Il rancore dei corvi

I corvi e cornacchie covano rancore e vendetta nei confronti di chi li ha trattati male e spargono la voce con gli altri colleghi uccelli, in modo da rendere la rappresaglia ancora più interessante. In pratica, fanno proprio come noi.

Due ricercatori hanno indossato maschere diverse, una rappresentava un uomo normalissimo (fattezze ricavate dalla faccia dell’ex vice presidente USA Dick Chaney) e l’altro rappresentava la faccia di un uomo delle caverne, già poco rassicurante di suo.

Il cavernicolo ha raggiunto il luogo frequentato dai corvi e (senza nuocerli in alcun modo) ha legato ad alcuni esemplari le zampe, per poi liberarli di nuovo. Una volta tornati a volare, i corvi hanno emesso un verso di rimprovero nei confronti del primitivo e questo conflitto ha fatto accorrere in loco altri uccelli per dare manforte ai corvi aggrediti.
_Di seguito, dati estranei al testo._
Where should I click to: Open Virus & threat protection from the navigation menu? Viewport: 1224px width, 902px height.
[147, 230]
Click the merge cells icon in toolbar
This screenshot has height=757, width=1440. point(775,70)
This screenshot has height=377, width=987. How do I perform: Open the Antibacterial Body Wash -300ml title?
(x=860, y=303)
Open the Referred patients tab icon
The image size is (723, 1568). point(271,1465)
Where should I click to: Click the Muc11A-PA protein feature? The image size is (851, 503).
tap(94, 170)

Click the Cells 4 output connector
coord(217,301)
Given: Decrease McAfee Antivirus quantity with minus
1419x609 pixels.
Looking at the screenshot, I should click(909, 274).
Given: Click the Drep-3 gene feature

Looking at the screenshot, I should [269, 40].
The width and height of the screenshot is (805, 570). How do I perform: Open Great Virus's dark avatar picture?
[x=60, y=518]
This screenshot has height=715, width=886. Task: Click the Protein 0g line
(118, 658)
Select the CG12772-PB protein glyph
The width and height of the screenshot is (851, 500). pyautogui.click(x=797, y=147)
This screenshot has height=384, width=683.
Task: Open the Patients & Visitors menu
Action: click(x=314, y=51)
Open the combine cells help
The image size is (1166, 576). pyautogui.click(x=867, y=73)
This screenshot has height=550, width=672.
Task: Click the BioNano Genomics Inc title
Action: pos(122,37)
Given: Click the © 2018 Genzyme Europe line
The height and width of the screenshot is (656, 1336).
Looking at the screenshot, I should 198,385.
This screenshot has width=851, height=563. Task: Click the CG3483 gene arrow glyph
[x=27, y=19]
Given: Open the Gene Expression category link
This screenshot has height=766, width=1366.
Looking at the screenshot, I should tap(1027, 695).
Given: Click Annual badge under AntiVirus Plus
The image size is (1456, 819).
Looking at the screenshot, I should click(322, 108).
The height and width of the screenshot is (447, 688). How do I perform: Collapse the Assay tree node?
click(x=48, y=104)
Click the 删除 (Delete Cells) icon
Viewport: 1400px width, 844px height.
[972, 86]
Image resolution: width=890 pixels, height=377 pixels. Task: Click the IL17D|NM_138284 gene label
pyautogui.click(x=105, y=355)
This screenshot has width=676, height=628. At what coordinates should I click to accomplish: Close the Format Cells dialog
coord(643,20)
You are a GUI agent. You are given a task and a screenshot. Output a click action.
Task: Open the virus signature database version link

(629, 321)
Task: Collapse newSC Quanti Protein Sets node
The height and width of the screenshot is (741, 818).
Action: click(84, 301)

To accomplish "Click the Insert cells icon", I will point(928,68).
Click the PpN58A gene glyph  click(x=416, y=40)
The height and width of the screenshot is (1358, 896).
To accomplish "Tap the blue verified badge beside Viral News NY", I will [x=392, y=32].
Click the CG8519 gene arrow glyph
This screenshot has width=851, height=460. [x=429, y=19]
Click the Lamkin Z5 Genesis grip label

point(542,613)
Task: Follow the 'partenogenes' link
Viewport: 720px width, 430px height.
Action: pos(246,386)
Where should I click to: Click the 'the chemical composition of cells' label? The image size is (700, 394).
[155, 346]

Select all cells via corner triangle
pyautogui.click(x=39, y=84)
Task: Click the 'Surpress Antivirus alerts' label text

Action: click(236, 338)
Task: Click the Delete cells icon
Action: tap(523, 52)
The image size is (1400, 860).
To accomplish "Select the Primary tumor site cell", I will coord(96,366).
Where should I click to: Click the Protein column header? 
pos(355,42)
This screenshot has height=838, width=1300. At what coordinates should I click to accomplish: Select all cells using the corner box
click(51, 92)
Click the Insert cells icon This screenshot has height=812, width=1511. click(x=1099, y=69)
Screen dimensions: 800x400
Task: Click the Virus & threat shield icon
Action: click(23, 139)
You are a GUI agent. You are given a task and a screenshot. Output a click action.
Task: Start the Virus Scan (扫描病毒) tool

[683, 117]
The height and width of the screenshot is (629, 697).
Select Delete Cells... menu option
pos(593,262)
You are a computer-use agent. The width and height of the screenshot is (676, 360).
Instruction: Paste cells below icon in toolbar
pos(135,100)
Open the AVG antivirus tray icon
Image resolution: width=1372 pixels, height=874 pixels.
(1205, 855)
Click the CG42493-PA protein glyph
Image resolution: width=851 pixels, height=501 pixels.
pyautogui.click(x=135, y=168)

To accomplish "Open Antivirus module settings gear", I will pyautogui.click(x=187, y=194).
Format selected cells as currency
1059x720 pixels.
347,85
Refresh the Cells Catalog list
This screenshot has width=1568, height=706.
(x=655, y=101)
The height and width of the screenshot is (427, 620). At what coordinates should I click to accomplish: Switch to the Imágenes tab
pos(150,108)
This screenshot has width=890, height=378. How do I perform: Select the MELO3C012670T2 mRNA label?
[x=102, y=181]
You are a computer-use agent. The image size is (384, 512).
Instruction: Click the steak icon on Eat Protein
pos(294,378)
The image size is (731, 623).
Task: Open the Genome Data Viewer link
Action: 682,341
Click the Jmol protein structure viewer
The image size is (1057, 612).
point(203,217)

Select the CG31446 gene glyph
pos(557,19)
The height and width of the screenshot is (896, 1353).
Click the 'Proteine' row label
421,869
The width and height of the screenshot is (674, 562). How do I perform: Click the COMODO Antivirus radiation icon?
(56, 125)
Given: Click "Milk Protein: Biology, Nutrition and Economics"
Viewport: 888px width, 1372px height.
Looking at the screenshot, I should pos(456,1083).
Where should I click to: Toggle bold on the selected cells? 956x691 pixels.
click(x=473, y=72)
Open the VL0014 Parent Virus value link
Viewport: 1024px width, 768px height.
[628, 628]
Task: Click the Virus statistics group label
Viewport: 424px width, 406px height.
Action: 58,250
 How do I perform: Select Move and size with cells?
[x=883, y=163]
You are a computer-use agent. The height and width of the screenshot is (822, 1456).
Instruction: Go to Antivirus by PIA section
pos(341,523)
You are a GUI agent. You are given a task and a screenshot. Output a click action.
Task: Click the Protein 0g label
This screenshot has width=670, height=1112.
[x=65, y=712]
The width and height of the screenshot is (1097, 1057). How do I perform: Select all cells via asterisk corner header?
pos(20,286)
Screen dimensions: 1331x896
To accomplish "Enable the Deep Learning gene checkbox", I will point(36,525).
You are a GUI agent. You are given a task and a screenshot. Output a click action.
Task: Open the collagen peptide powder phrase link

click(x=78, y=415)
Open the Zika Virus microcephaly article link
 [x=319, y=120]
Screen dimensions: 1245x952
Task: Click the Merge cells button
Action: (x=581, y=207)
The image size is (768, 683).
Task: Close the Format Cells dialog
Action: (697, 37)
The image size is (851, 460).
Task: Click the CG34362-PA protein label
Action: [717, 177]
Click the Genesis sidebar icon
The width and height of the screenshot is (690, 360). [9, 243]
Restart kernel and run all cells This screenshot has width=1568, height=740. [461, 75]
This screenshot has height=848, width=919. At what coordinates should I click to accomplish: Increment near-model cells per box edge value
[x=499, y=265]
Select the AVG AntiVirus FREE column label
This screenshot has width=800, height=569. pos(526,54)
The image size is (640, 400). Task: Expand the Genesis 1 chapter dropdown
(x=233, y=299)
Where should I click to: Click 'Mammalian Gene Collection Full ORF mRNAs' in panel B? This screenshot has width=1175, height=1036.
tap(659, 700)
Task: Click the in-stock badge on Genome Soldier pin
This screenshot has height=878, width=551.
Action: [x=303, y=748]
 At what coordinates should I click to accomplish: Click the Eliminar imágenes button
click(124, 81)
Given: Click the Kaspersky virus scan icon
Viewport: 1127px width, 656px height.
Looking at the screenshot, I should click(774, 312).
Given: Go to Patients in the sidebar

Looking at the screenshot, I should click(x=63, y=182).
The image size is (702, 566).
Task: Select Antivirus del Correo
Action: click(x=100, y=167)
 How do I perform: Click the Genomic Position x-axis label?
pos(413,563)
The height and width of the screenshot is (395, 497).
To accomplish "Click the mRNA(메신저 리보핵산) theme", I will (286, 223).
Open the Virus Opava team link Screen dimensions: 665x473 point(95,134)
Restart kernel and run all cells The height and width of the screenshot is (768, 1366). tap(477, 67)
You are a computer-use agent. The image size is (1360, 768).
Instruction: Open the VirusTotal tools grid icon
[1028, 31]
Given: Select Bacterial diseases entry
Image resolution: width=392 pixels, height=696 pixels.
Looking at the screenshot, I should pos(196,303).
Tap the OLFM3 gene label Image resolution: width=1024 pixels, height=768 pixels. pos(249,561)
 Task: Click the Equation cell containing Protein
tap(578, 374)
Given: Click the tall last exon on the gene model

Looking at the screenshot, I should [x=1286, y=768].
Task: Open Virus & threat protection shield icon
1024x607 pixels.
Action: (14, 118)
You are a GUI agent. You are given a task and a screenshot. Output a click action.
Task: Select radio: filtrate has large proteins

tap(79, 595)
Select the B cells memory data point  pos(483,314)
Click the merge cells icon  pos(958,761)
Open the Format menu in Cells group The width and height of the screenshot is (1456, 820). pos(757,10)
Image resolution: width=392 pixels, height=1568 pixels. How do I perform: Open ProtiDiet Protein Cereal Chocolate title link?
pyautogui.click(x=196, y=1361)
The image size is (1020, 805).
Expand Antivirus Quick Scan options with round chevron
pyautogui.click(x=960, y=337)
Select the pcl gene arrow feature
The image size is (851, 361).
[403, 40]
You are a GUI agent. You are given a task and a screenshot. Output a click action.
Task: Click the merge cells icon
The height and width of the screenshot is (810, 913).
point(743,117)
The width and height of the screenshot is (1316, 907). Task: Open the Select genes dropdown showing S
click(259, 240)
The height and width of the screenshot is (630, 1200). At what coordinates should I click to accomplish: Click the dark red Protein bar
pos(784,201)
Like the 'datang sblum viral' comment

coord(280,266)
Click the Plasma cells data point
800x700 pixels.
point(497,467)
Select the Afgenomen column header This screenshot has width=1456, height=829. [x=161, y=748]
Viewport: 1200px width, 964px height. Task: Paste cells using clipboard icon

Quando il ricercatore travestito da cavernicolo ha provato a visitare ancora i luoghi dei corvi, gli uccelli lo hanno mandato via prima che iniziasse a dare fastidio. Come se gli affascinanti uccelli neri avessero sparso la voce, il primitivo era ormai il nemico da scacciare. 

Per chi pensava che gli uccelli avessero un’intelligenza ridotta rispetto ad altri animali a causa del piccolo cranio, questa ricerca mostra che, al contrario, corvi e cornacchie sono animali reattivi, intelligenti, capaci di memoria da elefante e di una voglia sfrenata di farvela pagare.